Not saying this is a good excuse, but I suspect it’s related to DRM / cheating.
Video game consoles exist for the sole purpose of playing protected content, and they rely on part on verifying things haven’t been tampered with to discourage creating.
Video game consoles exist for the sole purpose of playing protected content,
Consoles have never been good at handling protected content. I’m pretty sure they have higher piracy rates than PC, purely because PC will emulate them.
Pretty sure the main reason has always been form factor and self-contained. People get consoles because they don’t want the setup that a PC entails. That and up until around 10 years ago maybe, PCs were prohibitively more expensive than consoles.
But hell, even back in the 90s my first experience with Pokemon was on no$GB
Why alarm systems???
I’m guessing because then states would need to heavily modify code laws on things like fire alarm requirements. Those regulations are for anyone who might have to walk into your house.
There aren’t regulations on security systems to my knowledge. Fire alarms work independent but they can optionally operate with a security system. Security systems are consumer devices, you can buy them yourself anywhere without any licensing or regulation.

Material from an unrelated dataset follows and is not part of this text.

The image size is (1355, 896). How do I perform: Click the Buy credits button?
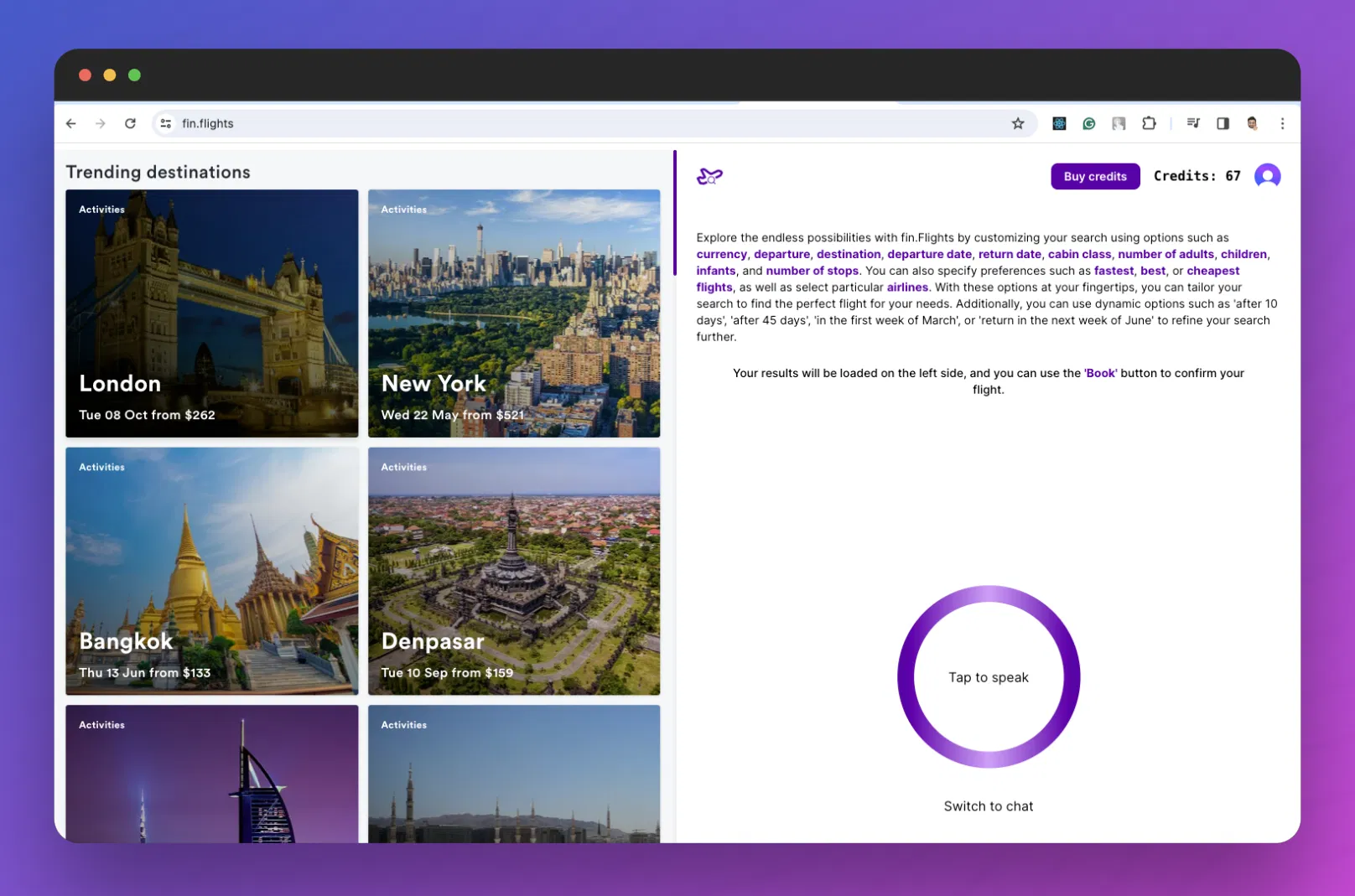pyautogui.click(x=1094, y=177)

Legal and liability nightmare I’d guess. Imagine someone dies in a house fire so they sue the repair shop, or insurance refuses to pay because you modified your alarm.

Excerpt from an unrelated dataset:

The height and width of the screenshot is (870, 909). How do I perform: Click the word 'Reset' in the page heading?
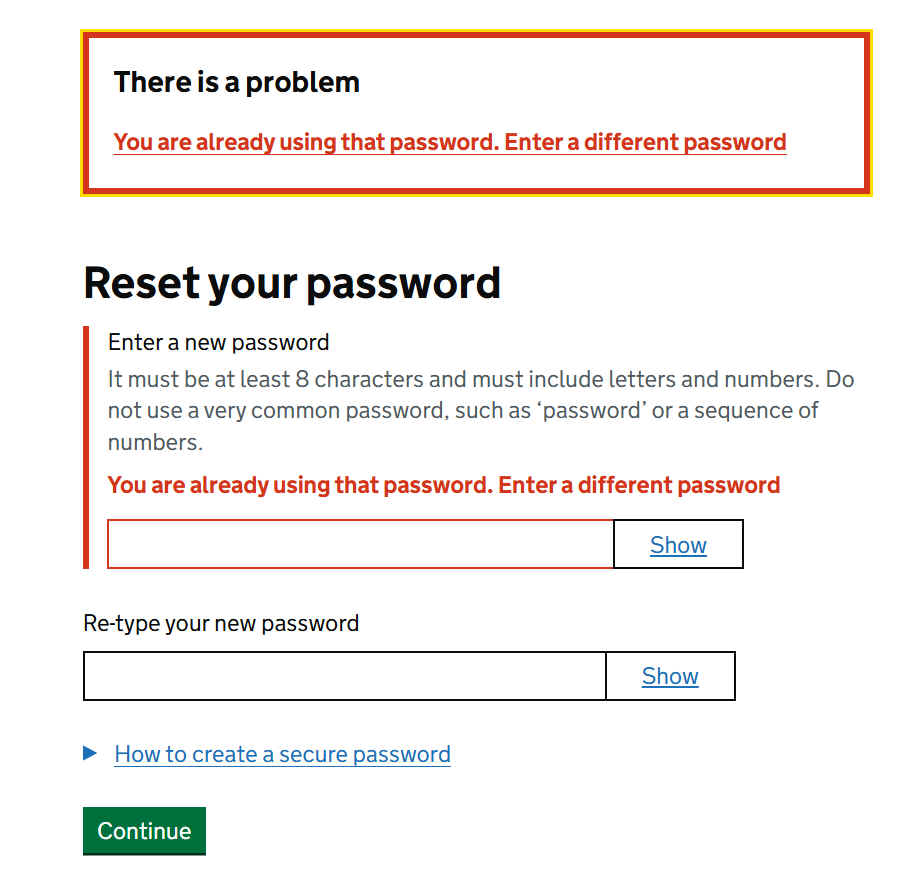pos(140,283)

Nobody talking about fire alarms still
For the same reason you need a licence in most places to install fire and security systems. If you make a mistake, people can die.
Who said fire?
The proposed legislation:
https://legiscan.com/CA/text/SB244/id/2832427
(ii) A product or component of an “alarm system” as defined in subdivision © of Section 7590.1 of the Business and Professions Code. Code, including a fire protection system, as defined in the California Fire Code.
That makes sense then. When you search alarm system anywhere else you will get results for security systems which these days are simple consumer devices that lock customers into sketchy proprietary “ecosystems” that require subscription services that prevent users from operating and repairing by themselves.
I would assume because at that point you have a PC.
Also, the EU is currently adopting a right-to-repair bill that will require all companies, including Apple, to only offer home-repairable devices starting 2027.
Apple just sees which way the wind is blowing and decided to hop on the bandwagon. Better to own and somewhat control it.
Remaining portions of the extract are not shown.